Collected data

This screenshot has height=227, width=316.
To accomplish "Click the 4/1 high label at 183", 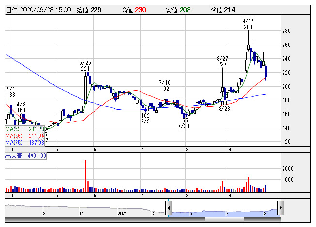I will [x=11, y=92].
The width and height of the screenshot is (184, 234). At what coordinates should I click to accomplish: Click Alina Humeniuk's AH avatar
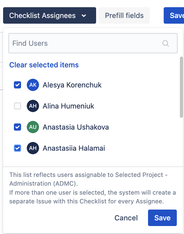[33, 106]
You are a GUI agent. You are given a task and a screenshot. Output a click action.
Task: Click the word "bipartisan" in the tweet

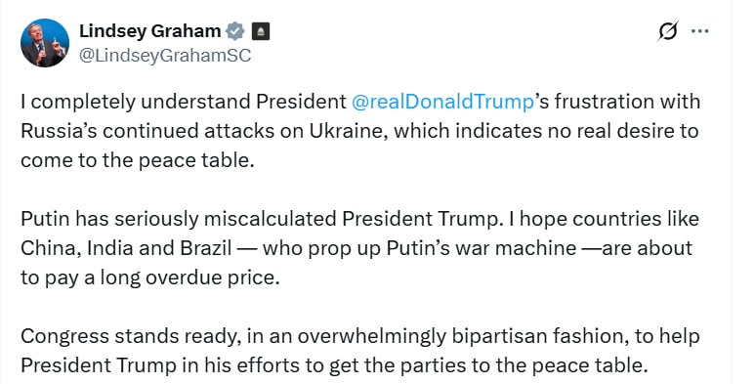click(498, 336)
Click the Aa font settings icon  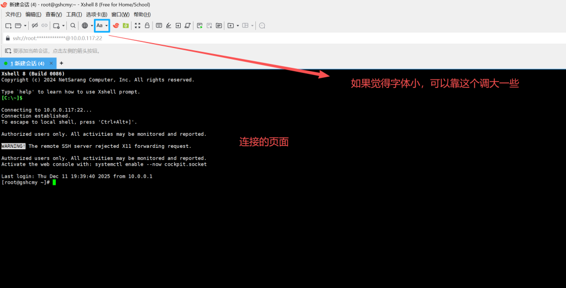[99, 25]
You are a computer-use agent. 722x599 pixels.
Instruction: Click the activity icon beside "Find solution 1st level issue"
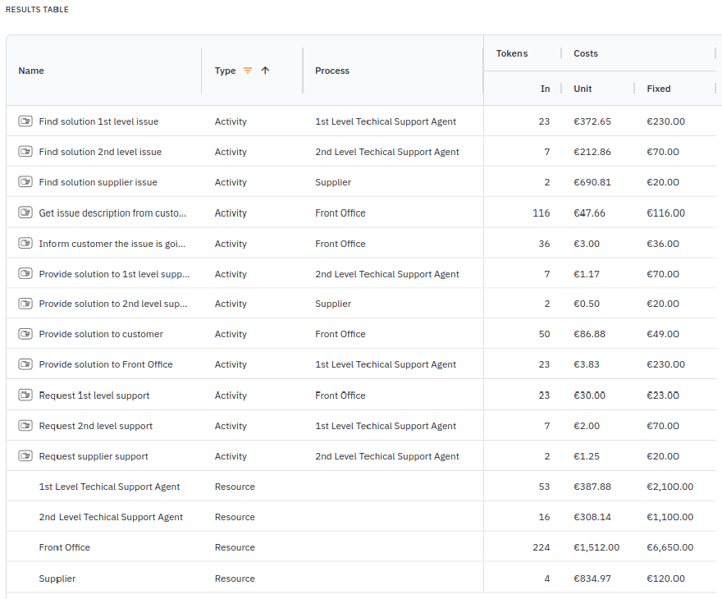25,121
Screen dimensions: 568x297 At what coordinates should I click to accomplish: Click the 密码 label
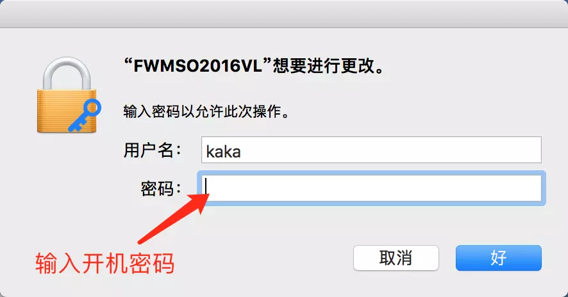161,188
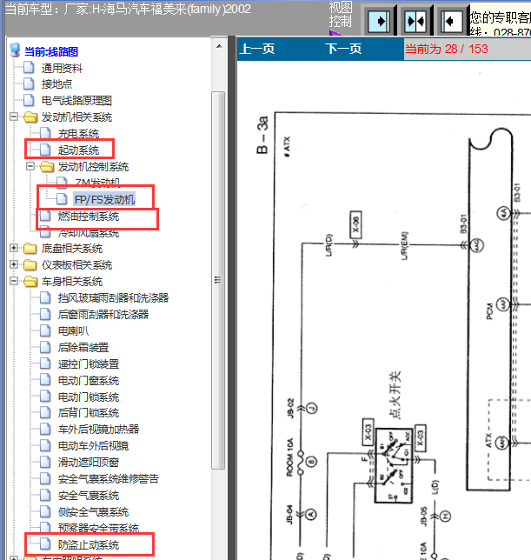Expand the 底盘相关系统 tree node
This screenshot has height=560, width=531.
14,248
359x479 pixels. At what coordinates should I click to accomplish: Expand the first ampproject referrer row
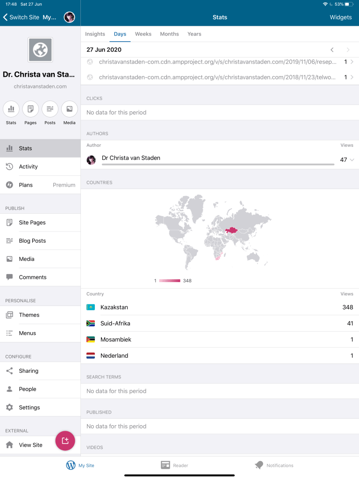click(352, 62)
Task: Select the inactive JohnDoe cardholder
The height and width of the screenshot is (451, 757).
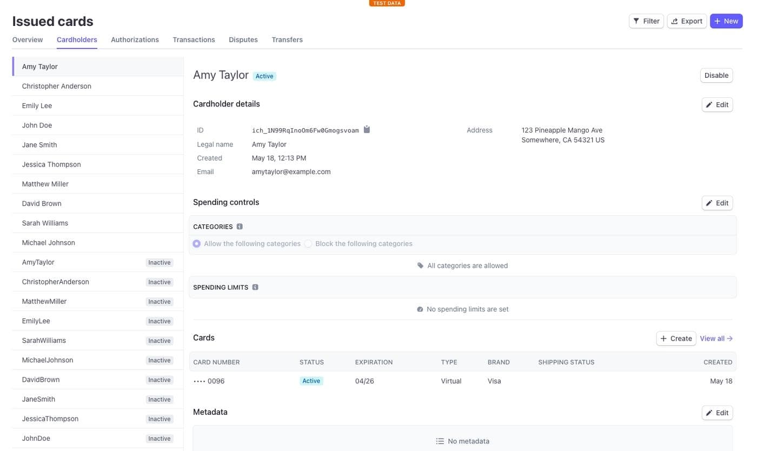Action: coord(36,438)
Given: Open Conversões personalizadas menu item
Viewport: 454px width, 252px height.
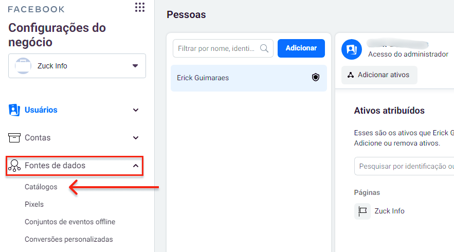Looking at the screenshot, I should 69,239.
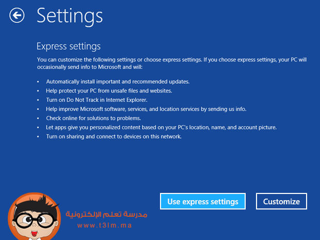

Problem requirements ->
Exactly the lines from the one that contains "Instruction: Click the" through the last line of the records should be set down, and the pictures should be dropped.

Result for this task ->
Instruction: Click the activity icon beside "Find solution 1st level issue"
25,121
Screen dimensions: 568x297 At what coordinates should I click to accomplish: Click the 密码 label
161,188
Expand the 底盘相关系统 tree node
This screenshot has height=560, width=531.
14,248
359x479 pixels. At what coordinates should I click to accomplish: Expand the first ampproject referrer row
click(352, 62)
Task: Select the inactive JohnDoe cardholder
The height and width of the screenshot is (451, 757).
Action: coord(36,438)
Given: Open Conversões personalizadas menu item
Viewport: 454px width, 252px height.
Looking at the screenshot, I should 69,239.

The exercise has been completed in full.